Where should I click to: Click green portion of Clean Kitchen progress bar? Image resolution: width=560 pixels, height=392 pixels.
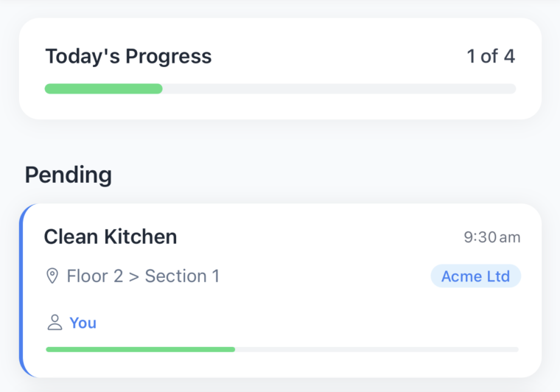[x=140, y=349]
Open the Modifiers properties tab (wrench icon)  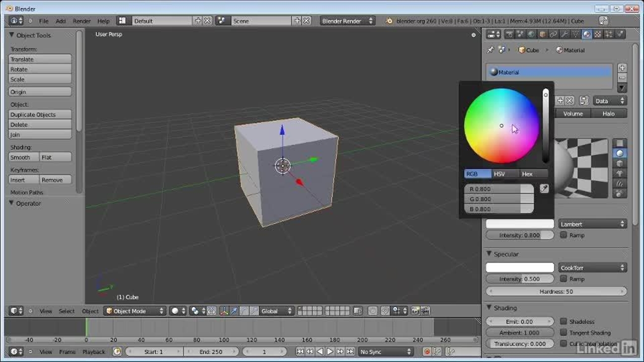[565, 34]
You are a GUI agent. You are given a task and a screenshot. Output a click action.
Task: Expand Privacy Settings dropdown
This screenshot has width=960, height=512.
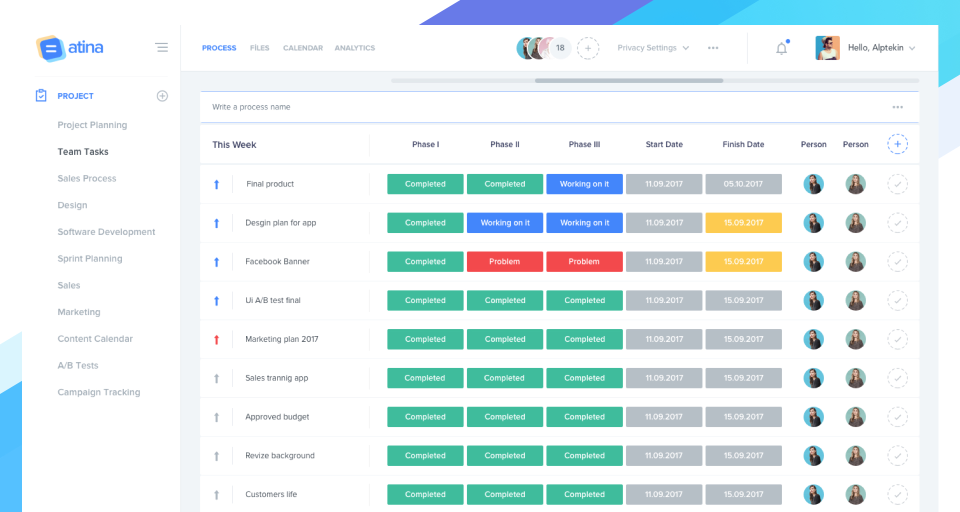(x=653, y=48)
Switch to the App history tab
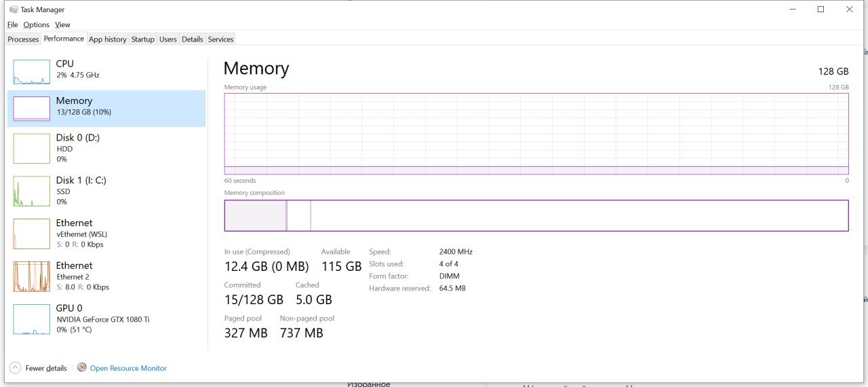Screen dimensions: 868x387 pos(108,39)
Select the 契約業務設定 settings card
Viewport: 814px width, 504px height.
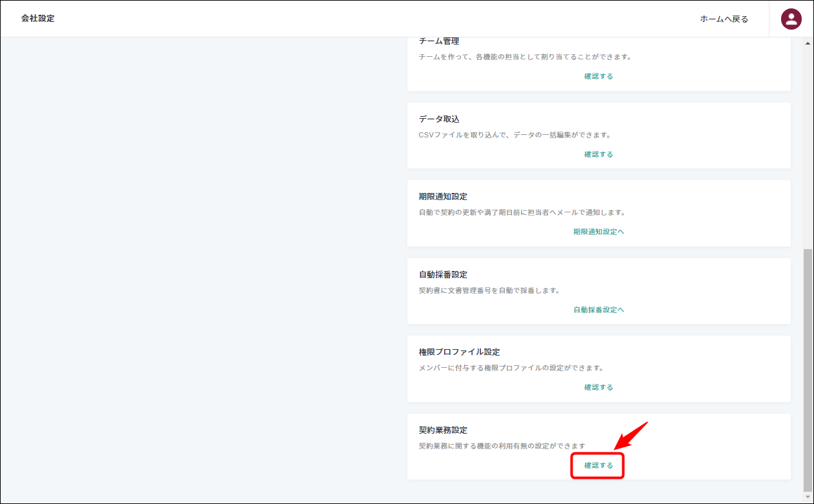tap(598, 446)
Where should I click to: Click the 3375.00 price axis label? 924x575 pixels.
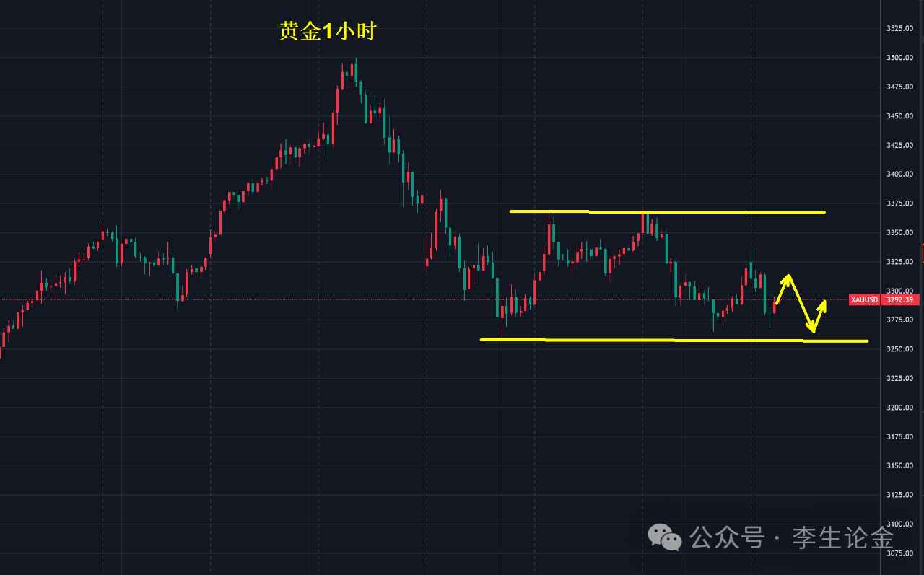(899, 203)
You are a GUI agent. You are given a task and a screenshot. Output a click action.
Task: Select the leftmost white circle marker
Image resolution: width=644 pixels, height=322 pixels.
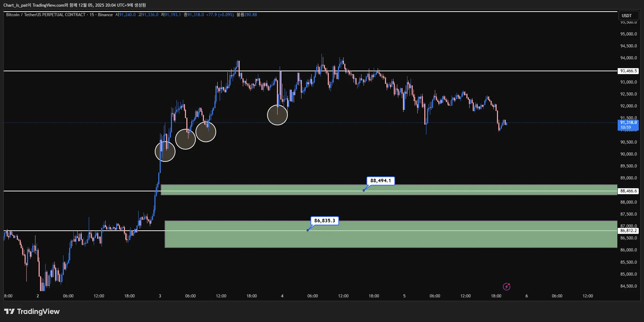click(x=165, y=151)
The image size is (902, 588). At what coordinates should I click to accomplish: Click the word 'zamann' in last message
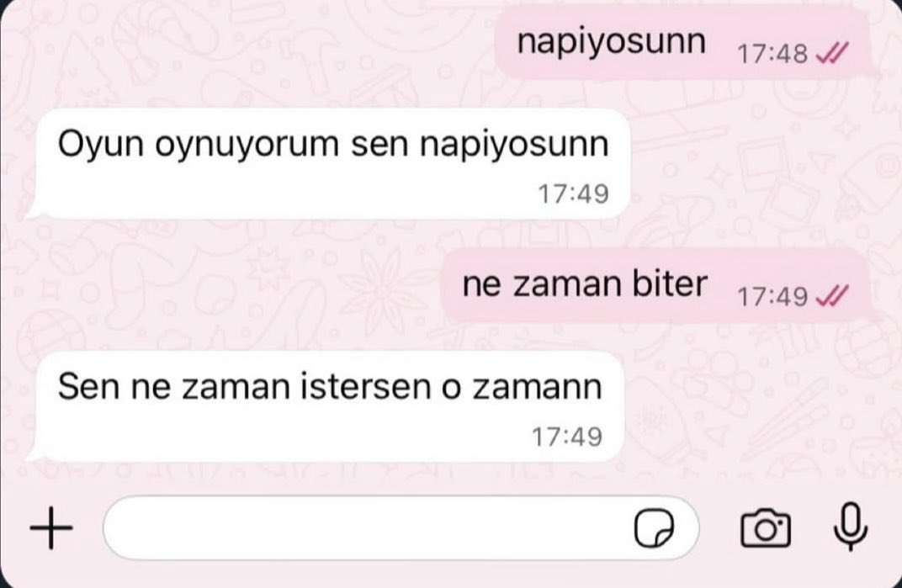[538, 387]
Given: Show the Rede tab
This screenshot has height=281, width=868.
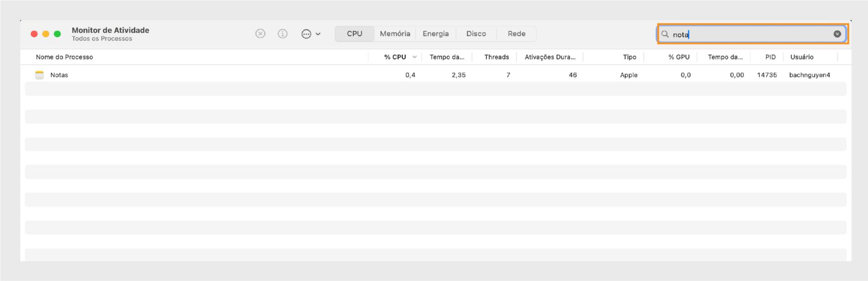Looking at the screenshot, I should click(516, 34).
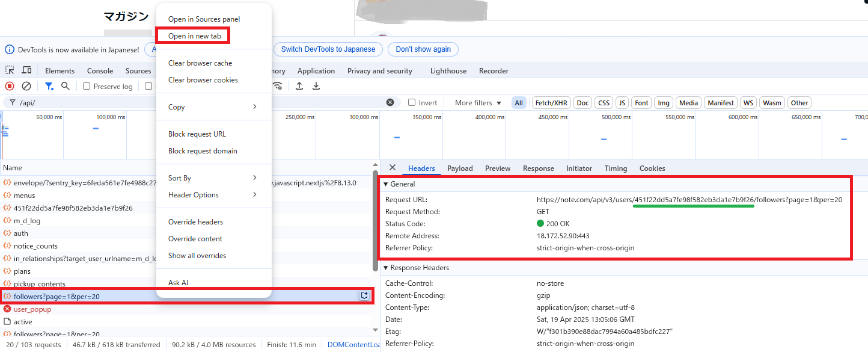Screen dimensions: 868x352
Task: Filter requests by Fetch/XHR type
Action: pos(551,103)
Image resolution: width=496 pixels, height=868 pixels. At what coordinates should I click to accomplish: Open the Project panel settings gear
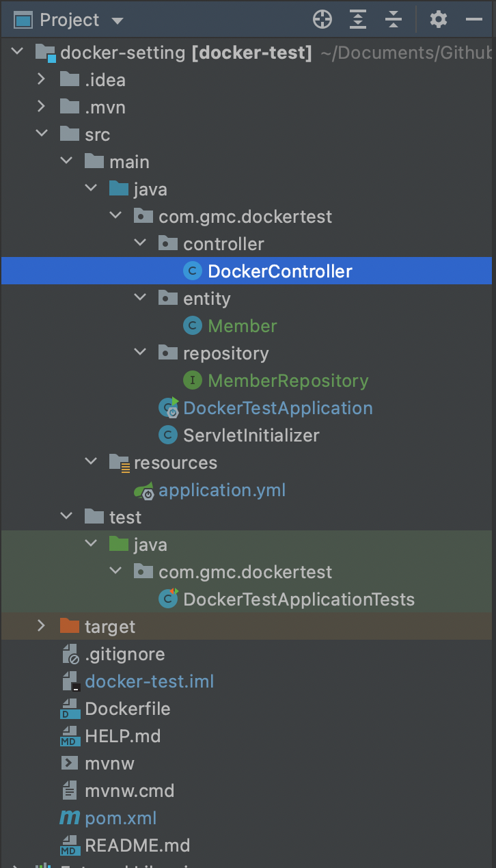[x=439, y=20]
^^^^^^^^
* What is required *
A bare number is expected: how many lines above contain the word "Select"?

* Answer to the exercise *
2